For He whom God has sent speaks the words of God, for God does not give the Spirit by measure. The Father loves the Son, and has given all things into His hand. (John 3:34-35)
You could extrapolate from this that people other than Jesus are given the Spirit “by measure” (i.e. “a limited portion,” Strong’s G3358). It makes sense that we would all have less Holy Spirit than Jesus because we are infinitely less worthy. But I can’t find scriptures that clearly support the idea you’ll find in some churches that ordained leaders are given an “extra measure” of the spirit compared to other believers.
On the contrary, we find several scriptures that remind us God is not a respecter of persons. He opened salvation to the Gentiles because “God shows no partiality” (Acts 10:34). He wants us to treat people fairly “knowing that your own Master also is in heaven, and there is no partiality with Him.” (Eph. 6:9, see also James 2:1-9).

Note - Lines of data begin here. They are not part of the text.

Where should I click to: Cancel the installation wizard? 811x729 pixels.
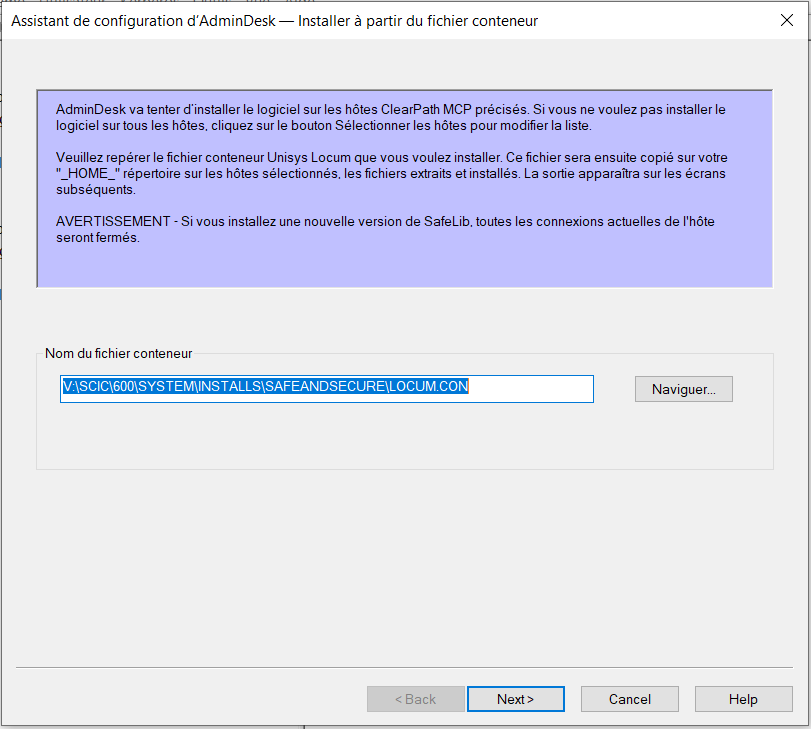pos(629,699)
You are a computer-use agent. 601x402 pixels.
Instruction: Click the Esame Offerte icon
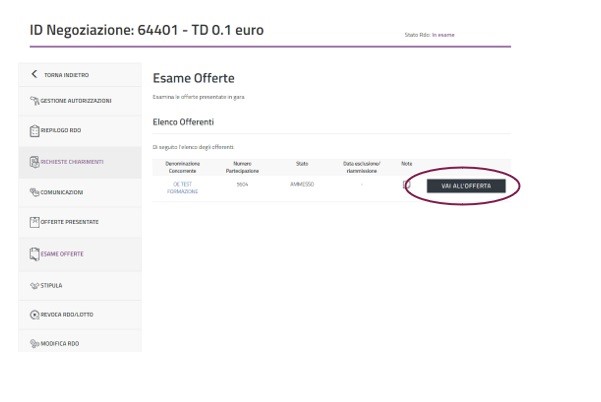(x=35, y=253)
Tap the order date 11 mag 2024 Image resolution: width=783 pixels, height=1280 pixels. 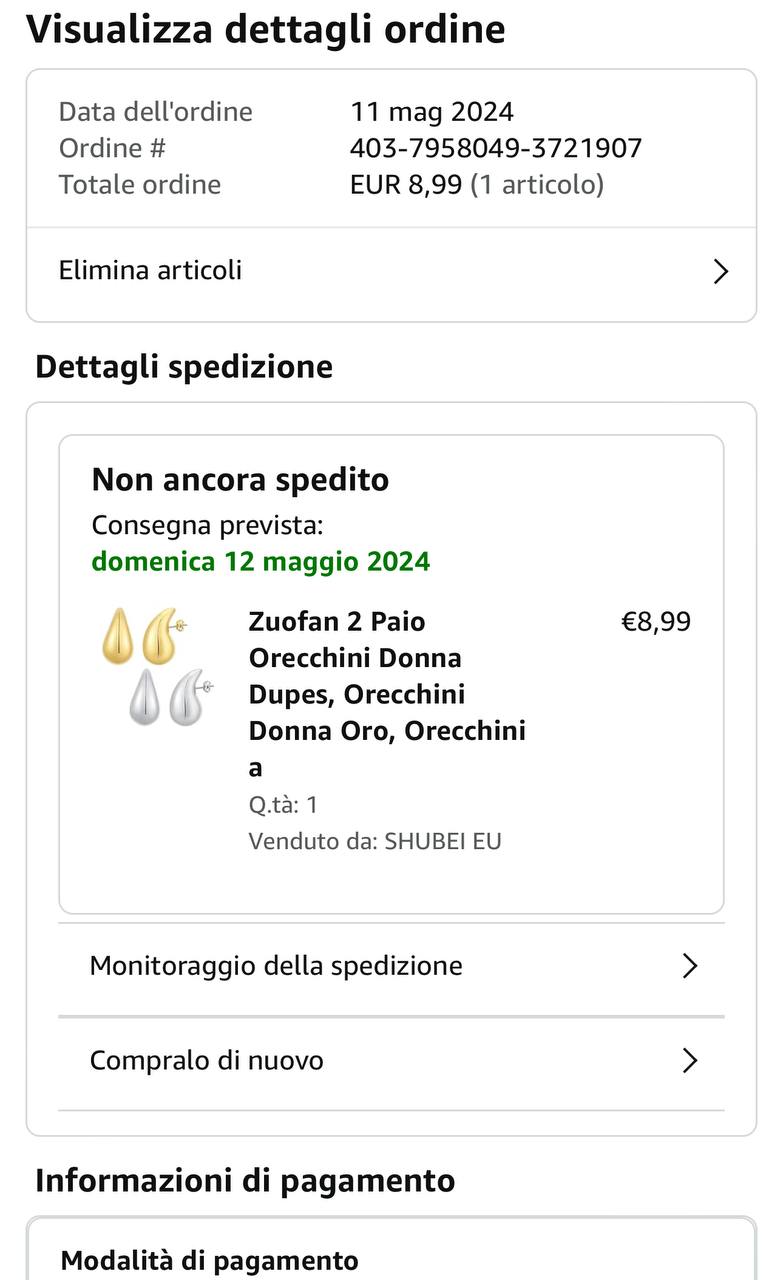[x=431, y=111]
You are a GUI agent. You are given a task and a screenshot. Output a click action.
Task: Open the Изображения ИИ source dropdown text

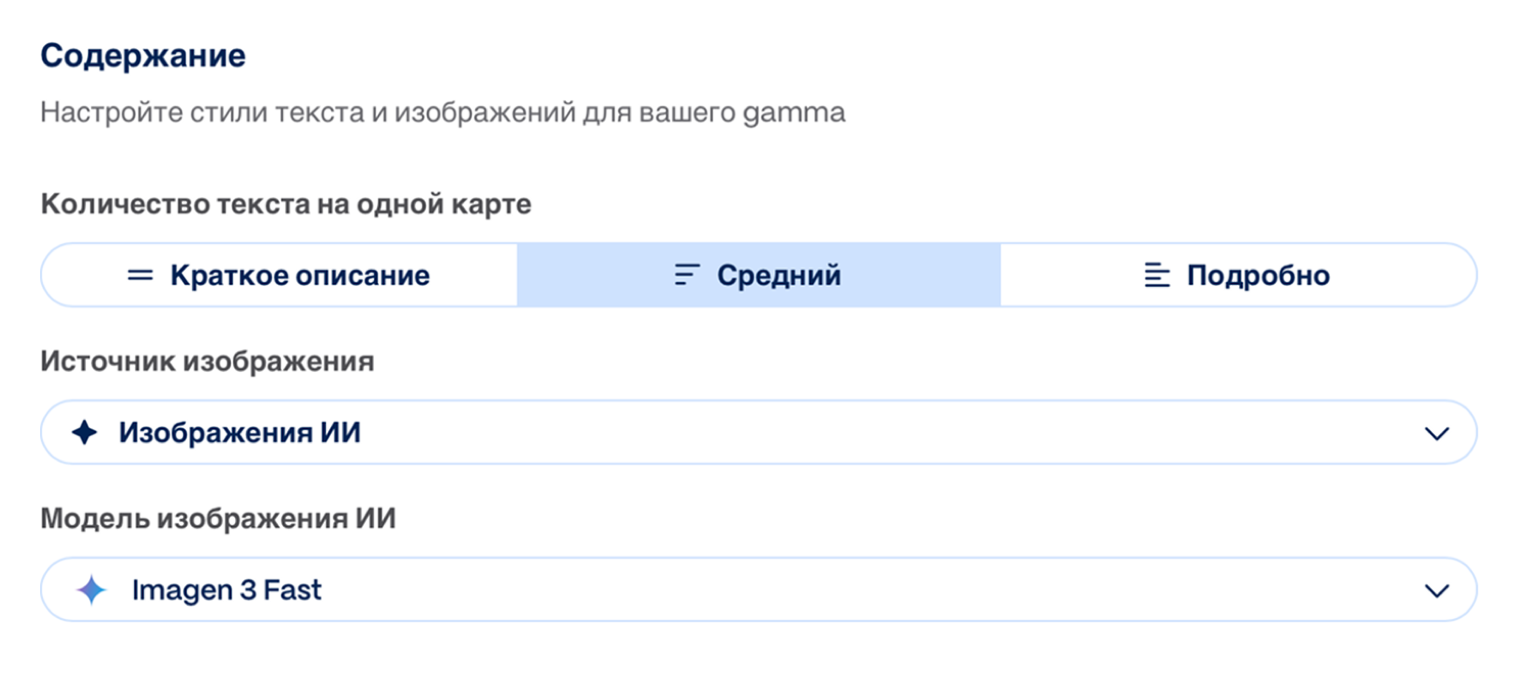pyautogui.click(x=239, y=433)
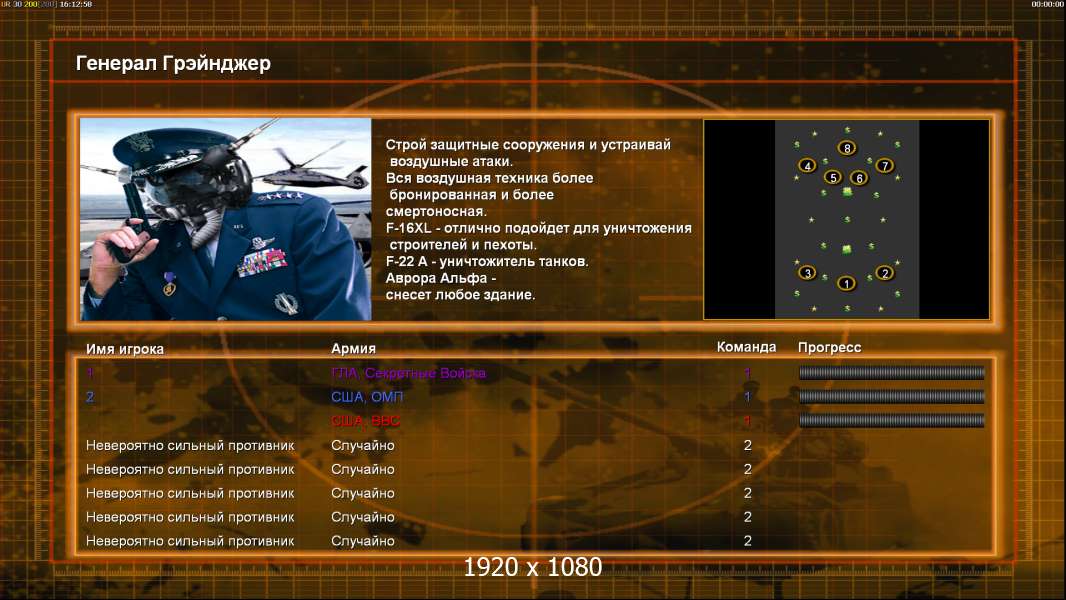The image size is (1066, 600).
Task: Select start position 2 on the minimap
Action: point(884,272)
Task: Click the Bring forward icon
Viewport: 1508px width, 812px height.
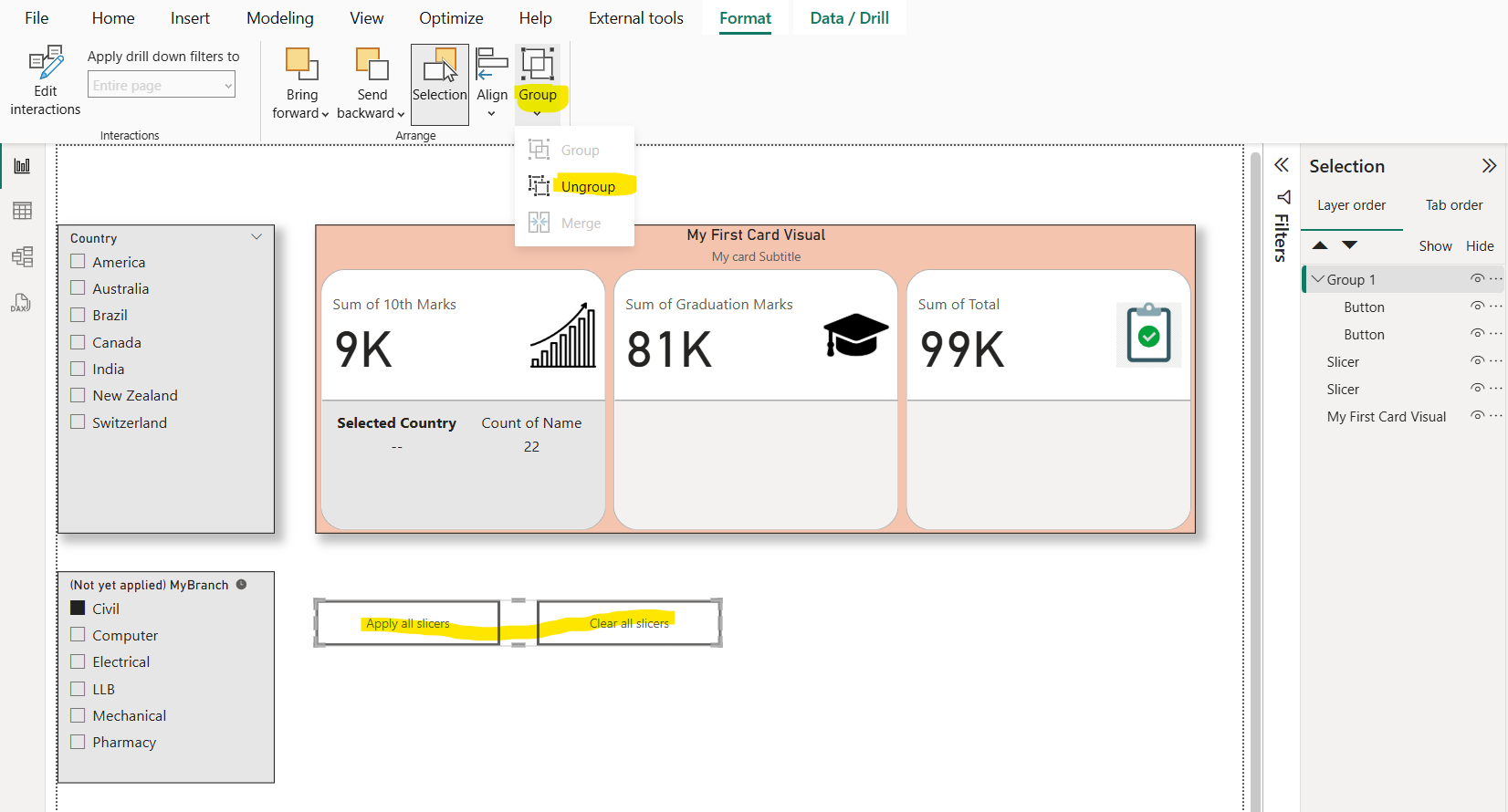Action: tap(301, 65)
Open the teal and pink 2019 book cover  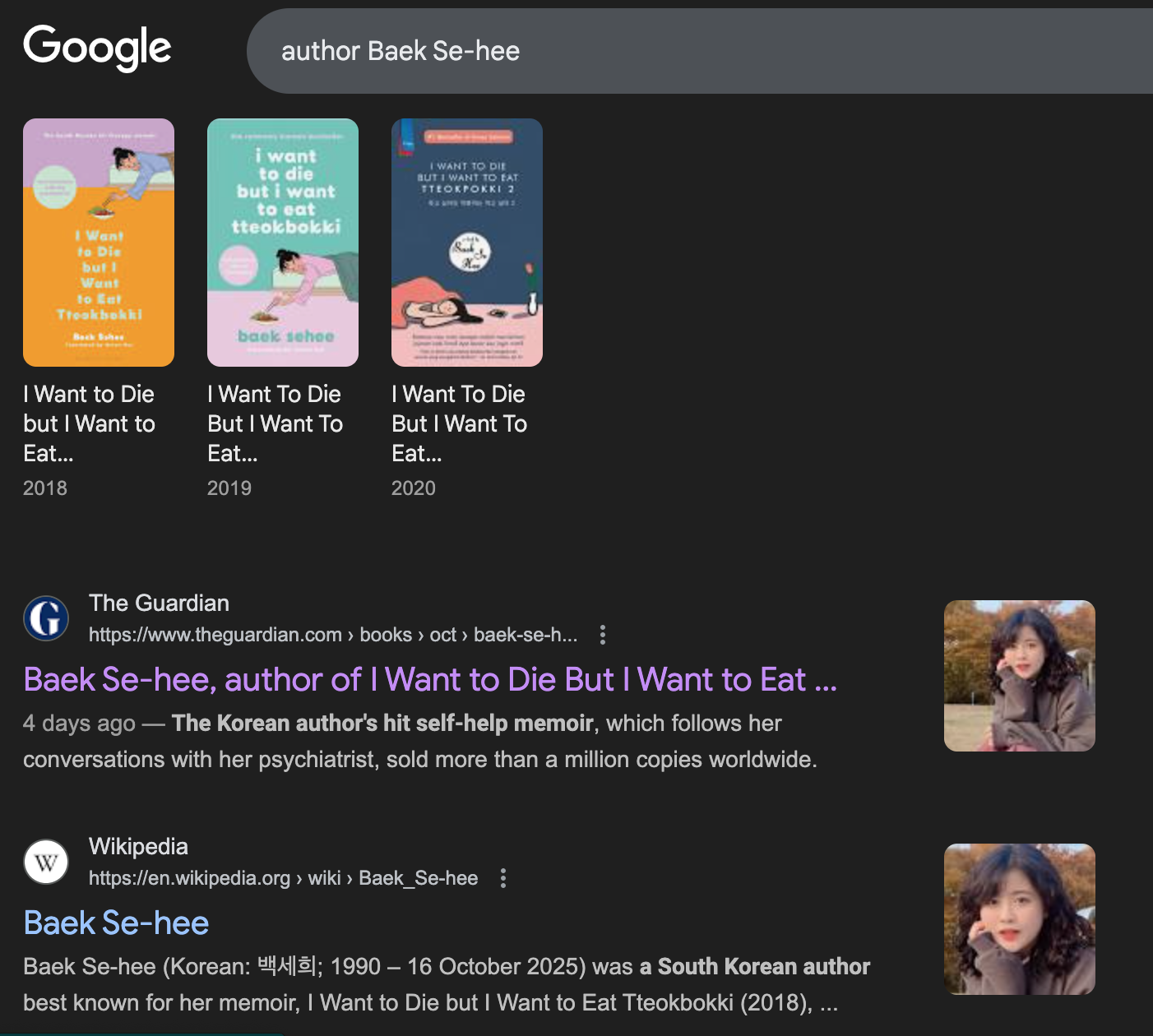283,243
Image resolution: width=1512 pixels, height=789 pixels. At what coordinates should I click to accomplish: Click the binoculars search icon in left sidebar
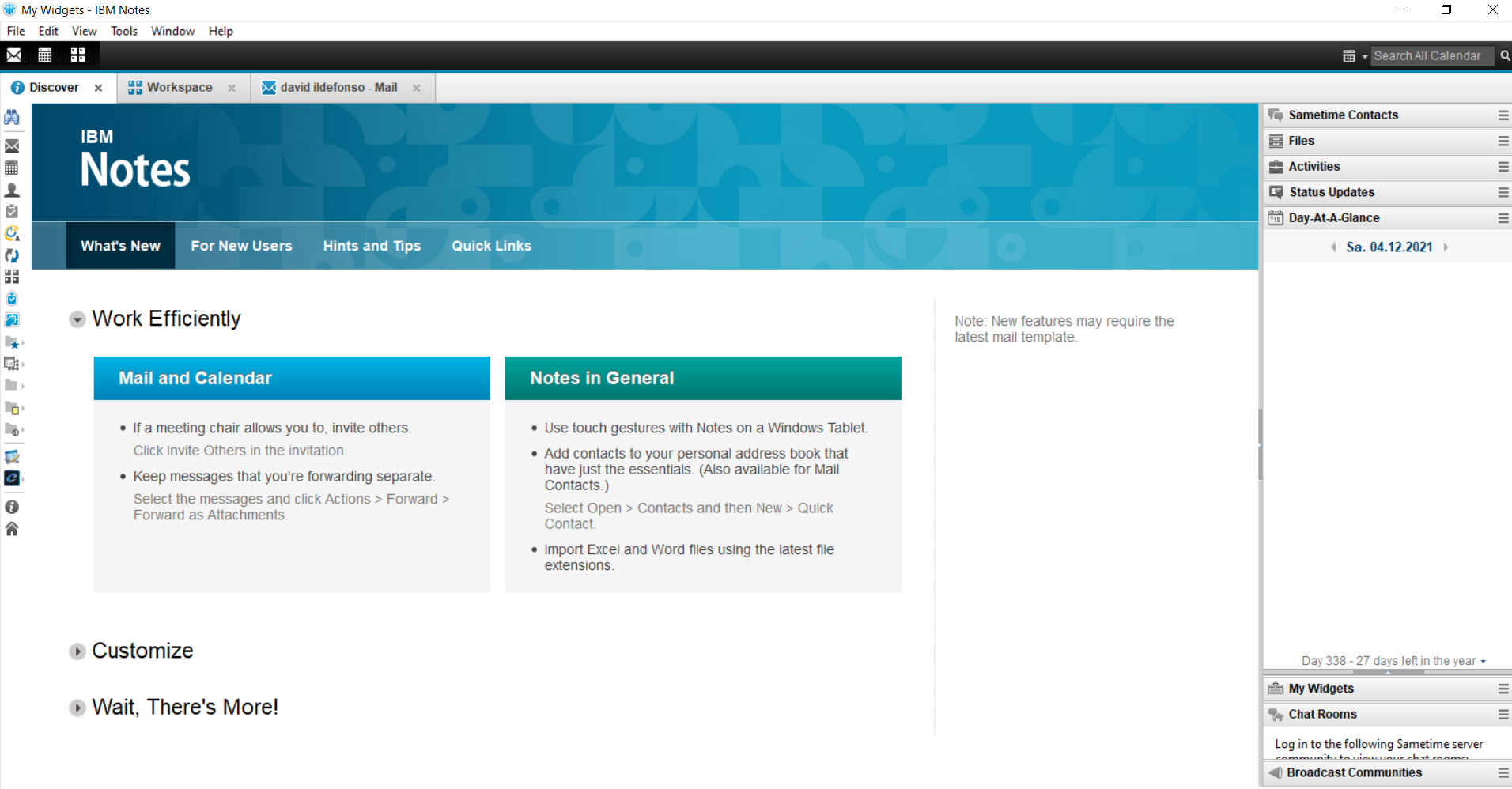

He will judge everyone righteously by looking at “each one’s work” “without partiality” (1Pet. 1:17).
God doesn’t show partiality in how He distributes the Spirit, but we can affect how much Spirit is available to us by whether or not we use it well.
Therefore I remind you to stir up the gift of God which is in you through the laying on of my hands. For God has not given us a spirit of fear, but of power and of love and of a sound mind. (2 Tim. 1:6-7)
“Stir up” is from anazopureo, and means “to kindle” or “re-enkindle,” as in reference to a fire (Strong’s G329). It’s the opposite of sbennumi, which means “to extinguish a fire” (Strongs G4570). Sbennumi is translated “quench” in 1 Thes. 5:19’s command, “Do not quench the Spirit.”
God gives the Spirit to whomever He wants. These are people who seek a relationship with Him, who ask for His Spirit, and who believe in Jesus Christ. Once given the Spirit, our actions determine how well we can use it. We can either stir up the Spirit we’re given so it burns brighter, or suppress it till it flickers and dies in us. That’s our choice. The closer we draw to God, the more powerful His presence will be in us. That’s what determines who gets the Holy Spirit and how much they can use — the individual believer’s relationship with God. It doesn’t matter whether you’re ordained, and where you go to church only matters in so far that you’re attending a church which preaches God’s truth. What matters most is that you’re following God the way He commands.